-- Requirements --
Please substitute "Display" for every "Viewport" in the material below, and reproduce everything else unchanged.

·····

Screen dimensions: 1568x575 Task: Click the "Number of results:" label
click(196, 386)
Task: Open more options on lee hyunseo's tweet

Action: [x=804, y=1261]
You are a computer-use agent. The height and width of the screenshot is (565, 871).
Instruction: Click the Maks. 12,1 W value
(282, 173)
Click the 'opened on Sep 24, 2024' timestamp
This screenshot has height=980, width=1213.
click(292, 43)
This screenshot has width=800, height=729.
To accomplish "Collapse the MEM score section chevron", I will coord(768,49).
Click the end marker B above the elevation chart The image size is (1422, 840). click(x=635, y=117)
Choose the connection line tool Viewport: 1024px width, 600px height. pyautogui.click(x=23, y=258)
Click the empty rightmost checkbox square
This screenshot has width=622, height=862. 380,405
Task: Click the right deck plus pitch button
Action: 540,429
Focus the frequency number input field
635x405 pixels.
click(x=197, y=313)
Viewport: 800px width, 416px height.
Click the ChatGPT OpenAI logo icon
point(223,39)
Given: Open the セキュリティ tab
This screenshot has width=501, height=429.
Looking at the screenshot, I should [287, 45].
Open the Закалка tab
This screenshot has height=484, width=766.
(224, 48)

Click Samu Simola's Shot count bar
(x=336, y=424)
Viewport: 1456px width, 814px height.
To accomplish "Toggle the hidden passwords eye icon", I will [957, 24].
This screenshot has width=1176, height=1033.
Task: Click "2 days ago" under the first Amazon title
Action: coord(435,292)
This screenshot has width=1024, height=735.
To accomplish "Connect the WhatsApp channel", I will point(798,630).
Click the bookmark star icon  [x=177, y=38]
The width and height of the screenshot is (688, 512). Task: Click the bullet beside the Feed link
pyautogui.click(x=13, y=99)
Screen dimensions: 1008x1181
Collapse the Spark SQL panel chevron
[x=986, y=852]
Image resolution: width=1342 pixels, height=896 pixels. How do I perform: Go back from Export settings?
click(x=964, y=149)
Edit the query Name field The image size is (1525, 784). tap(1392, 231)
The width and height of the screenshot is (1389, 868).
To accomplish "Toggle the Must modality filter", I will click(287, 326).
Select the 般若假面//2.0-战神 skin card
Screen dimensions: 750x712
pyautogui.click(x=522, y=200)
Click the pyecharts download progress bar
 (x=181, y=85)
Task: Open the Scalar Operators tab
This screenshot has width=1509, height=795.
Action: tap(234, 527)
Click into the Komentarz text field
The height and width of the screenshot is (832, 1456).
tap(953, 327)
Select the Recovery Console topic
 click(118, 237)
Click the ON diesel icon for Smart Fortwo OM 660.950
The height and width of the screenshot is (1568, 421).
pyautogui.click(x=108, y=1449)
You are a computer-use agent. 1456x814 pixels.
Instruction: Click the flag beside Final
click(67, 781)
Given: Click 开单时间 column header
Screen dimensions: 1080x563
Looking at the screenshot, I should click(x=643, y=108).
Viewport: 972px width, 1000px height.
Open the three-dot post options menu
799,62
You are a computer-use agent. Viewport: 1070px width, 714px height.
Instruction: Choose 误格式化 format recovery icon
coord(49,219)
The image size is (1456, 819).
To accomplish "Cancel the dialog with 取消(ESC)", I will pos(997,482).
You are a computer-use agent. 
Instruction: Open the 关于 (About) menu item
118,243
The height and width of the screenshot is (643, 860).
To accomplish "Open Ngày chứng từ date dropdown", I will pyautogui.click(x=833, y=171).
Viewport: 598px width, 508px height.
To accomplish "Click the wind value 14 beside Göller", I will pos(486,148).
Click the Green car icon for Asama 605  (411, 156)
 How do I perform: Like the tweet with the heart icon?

·····

-- Expected answer --
Screen dimensions: 1568x575 Task: Click the "Number of results:" label
click(196, 386)
Task: Open more options on lee hyunseo's tweet

Action: [x=804, y=1261]
You are a computer-use agent. The height and width of the screenshot is (565, 871).
Instruction: Click the Maks. 12,1 W value
(282, 173)
Click the 'opened on Sep 24, 2024' timestamp
This screenshot has height=980, width=1213.
click(292, 43)
This screenshot has width=800, height=729.
To accomplish "Collapse the MEM score section chevron", I will coord(768,49).
Click the end marker B above the elevation chart The image size is (1422, 840). click(x=635, y=117)
Choose the connection line tool Display: 1024px width, 600px height. pyautogui.click(x=23, y=258)
Click the empty rightmost checkbox square
This screenshot has width=622, height=862. 380,405
Task: Click the right deck plus pitch button
Action: 540,429
Focus the frequency number input field
635x405 pixels.
click(x=197, y=313)
Display: 800px width, 416px height.
Click the ChatGPT OpenAI logo icon
point(223,39)
Given: Open the セキュリティ tab
This screenshot has width=501, height=429.
Looking at the screenshot, I should [287, 45].
Open the Закалка tab
This screenshot has height=484, width=766.
(224, 48)

Click Samu Simola's Shot count bar
(x=336, y=424)
Display: 1456px width, 814px height.
To accomplish "Toggle the hidden passwords eye icon", I will [957, 24].
This screenshot has width=1176, height=1033.
Task: Click "2 days ago" under the first Amazon title
Action: coord(435,292)
This screenshot has width=1024, height=735.
To accomplish "Connect the WhatsApp channel", I will point(798,630).
Click the bookmark star icon  [x=177, y=38]
The width and height of the screenshot is (688, 512). Task: Click the bullet beside the Feed link
pyautogui.click(x=13, y=99)
Screen dimensions: 1008x1181
Collapse the Spark SQL panel chevron
[x=986, y=852]
Image resolution: width=1342 pixels, height=896 pixels. How do I perform: Go back from Export settings?
click(x=964, y=149)
Edit the query Name field The image size is (1525, 784). tap(1392, 231)
The width and height of the screenshot is (1389, 868).
To accomplish "Toggle the Must modality filter", I will click(287, 326).
Select the 般若假面//2.0-战神 skin card
Screen dimensions: 750x712
pyautogui.click(x=522, y=200)
Click the pyecharts download progress bar
 (x=181, y=85)
Task: Open the Scalar Operators tab
This screenshot has width=1509, height=795.
Action: tap(234, 527)
Click into the Komentarz text field
The height and width of the screenshot is (832, 1456).
tap(953, 327)
Select the Recovery Console topic
 click(118, 237)
Click the ON diesel icon for Smart Fortwo OM 660.950
The height and width of the screenshot is (1568, 421).
pyautogui.click(x=108, y=1449)
You are a computer-use agent. 1456x814 pixels.
Instruction: Click the flag beside Final
click(67, 781)
Given: Click 开单时间 column header
Screen dimensions: 1080x563
Looking at the screenshot, I should click(x=643, y=108).
Display: 972px width, 1000px height.
Open the three-dot post options menu
799,62
You are a computer-use agent. Display: 1070px width, 714px height.
Instruction: Choose 误格式化 format recovery icon
coord(49,219)
The image size is (1456, 819).
To accomplish "Cancel the dialog with 取消(ESC)", I will pos(997,482).
You are a computer-use agent. 
Instruction: Open the 关于 (About) menu item
118,243
The height and width of the screenshot is (643, 860).
To accomplish "Open Ngày chứng từ date dropdown", I will pyautogui.click(x=833, y=171).
Display: 598px width, 508px height.
To accomplish "Click the wind value 14 beside Göller", I will pos(486,148).
Click the Green car icon for Asama 605  (411, 156)
 How do I perform: Like the tweet with the heart icon?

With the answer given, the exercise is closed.